Your objective: Count how many lines in the data hold "window". Only the number.

Input data:
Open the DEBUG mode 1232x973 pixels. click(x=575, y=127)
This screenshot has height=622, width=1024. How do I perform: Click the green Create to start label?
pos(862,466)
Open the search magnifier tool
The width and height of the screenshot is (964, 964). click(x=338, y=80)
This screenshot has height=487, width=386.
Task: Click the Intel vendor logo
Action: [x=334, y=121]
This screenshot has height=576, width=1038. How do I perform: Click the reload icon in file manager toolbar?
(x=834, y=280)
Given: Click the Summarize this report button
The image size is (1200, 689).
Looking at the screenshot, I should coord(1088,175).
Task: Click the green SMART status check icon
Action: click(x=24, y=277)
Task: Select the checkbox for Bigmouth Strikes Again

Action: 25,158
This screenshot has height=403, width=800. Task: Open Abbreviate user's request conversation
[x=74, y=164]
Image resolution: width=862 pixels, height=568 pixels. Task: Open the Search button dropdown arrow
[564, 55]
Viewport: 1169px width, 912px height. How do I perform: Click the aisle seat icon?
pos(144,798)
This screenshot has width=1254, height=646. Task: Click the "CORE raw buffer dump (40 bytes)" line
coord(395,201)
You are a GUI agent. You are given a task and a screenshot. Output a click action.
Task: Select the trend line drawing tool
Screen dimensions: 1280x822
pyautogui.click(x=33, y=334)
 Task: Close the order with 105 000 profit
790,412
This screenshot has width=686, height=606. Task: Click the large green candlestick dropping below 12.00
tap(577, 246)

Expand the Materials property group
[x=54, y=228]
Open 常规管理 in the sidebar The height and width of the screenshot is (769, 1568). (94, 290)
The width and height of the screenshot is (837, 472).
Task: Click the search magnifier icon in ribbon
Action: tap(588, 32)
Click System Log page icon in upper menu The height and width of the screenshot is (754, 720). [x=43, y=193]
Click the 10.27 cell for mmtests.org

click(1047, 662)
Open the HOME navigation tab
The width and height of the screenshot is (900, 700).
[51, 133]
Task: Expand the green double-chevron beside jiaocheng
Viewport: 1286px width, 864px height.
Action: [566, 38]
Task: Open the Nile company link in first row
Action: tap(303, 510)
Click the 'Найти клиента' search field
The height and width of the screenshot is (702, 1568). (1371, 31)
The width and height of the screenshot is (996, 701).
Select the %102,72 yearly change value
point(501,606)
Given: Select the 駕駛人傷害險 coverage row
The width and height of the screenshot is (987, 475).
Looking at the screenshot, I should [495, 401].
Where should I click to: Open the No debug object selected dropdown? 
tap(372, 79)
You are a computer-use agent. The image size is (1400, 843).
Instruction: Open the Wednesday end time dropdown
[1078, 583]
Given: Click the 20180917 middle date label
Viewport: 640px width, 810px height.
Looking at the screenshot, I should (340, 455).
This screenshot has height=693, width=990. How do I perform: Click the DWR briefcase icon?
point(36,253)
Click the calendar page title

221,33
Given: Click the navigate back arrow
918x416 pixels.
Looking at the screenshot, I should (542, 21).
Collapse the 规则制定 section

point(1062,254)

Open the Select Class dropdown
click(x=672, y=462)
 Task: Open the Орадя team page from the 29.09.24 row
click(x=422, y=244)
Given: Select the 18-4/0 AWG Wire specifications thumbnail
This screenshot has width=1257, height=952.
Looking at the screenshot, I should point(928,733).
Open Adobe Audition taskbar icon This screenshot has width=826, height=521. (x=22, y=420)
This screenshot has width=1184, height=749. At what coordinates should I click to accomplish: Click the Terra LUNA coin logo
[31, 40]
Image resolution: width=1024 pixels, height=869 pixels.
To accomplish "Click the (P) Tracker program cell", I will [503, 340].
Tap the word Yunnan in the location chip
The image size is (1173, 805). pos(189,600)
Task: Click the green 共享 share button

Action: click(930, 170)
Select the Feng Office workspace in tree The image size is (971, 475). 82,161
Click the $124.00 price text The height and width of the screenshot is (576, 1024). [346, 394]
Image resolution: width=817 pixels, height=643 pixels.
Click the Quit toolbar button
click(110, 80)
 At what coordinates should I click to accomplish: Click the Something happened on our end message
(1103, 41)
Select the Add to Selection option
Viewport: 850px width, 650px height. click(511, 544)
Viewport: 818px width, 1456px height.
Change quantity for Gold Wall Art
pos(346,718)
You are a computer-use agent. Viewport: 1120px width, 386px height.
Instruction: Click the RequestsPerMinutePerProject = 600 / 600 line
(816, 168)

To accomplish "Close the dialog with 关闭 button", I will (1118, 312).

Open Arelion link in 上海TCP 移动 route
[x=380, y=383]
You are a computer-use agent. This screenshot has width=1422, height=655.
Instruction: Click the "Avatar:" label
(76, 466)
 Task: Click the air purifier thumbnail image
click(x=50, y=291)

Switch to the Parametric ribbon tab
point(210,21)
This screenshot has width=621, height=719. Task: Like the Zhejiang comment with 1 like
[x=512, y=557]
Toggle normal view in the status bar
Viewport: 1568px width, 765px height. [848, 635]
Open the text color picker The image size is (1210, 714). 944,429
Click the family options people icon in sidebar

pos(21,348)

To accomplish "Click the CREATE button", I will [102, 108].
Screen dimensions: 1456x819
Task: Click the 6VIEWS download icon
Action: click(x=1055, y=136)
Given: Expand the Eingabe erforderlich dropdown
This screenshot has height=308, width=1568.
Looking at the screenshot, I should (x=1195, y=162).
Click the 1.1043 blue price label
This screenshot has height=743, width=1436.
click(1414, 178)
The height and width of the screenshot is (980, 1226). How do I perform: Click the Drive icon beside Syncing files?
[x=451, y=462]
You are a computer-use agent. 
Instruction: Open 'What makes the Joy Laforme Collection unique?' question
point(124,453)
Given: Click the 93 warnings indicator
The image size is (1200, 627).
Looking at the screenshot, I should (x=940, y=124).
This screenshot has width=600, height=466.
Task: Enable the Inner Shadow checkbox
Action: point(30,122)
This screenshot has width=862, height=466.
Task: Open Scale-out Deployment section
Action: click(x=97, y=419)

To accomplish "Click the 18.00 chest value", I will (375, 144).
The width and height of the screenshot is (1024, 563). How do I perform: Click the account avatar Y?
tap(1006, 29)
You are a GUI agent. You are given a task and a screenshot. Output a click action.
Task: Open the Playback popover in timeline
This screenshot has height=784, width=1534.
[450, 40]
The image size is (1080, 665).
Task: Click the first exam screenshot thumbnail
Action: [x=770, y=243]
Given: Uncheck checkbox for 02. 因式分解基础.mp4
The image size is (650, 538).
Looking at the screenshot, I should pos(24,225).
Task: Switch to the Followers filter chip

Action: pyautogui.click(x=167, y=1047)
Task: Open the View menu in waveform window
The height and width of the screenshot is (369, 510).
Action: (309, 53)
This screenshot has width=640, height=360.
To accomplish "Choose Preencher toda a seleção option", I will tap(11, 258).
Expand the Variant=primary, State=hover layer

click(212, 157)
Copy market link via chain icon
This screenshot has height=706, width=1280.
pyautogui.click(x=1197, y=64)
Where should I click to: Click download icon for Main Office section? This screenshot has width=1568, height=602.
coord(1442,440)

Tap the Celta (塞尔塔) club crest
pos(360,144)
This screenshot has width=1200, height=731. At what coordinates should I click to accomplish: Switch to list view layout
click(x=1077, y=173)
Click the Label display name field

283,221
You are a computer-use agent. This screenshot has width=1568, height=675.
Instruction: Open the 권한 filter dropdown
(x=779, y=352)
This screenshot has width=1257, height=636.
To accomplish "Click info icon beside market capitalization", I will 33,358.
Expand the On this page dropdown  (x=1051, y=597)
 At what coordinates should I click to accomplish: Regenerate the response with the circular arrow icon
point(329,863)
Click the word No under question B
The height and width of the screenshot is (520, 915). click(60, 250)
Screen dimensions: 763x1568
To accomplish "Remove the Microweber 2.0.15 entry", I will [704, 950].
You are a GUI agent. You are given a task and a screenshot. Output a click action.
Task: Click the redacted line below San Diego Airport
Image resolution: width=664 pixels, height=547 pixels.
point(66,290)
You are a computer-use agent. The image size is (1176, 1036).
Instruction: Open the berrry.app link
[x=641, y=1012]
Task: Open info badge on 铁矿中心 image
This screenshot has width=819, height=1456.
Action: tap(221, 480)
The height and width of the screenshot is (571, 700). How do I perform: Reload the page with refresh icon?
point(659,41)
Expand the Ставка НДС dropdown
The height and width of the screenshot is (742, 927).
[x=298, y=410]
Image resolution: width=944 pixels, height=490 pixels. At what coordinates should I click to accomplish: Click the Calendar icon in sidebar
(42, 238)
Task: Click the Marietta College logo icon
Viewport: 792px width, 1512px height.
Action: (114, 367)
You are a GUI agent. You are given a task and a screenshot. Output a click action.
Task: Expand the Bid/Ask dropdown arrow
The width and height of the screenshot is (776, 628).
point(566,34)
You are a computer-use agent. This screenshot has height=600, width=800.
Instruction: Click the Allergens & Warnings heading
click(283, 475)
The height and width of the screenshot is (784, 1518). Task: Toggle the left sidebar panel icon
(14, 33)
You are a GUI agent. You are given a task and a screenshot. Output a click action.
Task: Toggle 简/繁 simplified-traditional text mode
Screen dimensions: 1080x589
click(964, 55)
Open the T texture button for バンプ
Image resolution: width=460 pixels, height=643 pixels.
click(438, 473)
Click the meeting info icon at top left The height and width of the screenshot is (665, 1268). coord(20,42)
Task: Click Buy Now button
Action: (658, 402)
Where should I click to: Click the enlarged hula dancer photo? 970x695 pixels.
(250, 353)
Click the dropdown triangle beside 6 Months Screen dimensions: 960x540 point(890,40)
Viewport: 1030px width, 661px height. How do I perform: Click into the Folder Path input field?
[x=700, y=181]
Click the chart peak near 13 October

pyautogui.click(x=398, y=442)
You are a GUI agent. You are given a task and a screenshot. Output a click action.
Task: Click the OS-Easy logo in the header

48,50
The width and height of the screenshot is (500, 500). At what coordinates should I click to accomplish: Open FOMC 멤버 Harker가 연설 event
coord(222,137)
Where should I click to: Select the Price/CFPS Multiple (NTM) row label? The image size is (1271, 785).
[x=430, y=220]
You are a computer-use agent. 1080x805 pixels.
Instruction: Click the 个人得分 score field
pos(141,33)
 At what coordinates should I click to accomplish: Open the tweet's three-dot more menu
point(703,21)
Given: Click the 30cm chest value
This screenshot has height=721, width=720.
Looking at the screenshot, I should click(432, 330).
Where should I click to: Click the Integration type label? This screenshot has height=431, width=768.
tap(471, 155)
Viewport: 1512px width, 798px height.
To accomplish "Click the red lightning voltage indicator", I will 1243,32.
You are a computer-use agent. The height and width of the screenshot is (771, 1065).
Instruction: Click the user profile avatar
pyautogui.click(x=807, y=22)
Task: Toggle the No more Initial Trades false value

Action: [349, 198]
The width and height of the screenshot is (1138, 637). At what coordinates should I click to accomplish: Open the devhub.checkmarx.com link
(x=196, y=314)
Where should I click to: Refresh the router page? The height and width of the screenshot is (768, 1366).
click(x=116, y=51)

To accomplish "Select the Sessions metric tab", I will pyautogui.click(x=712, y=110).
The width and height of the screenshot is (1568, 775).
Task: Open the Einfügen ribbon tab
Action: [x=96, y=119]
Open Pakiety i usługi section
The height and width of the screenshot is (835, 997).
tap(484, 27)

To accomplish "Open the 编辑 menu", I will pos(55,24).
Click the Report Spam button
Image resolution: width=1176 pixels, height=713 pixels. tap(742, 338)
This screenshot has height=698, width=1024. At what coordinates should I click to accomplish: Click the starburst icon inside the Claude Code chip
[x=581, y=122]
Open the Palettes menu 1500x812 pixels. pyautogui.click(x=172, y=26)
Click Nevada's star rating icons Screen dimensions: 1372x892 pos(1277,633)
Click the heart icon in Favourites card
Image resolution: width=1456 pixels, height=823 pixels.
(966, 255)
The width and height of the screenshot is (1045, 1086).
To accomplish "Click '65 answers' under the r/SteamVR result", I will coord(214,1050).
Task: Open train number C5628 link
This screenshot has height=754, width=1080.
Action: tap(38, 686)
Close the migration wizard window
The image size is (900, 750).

Solution to the problem: 2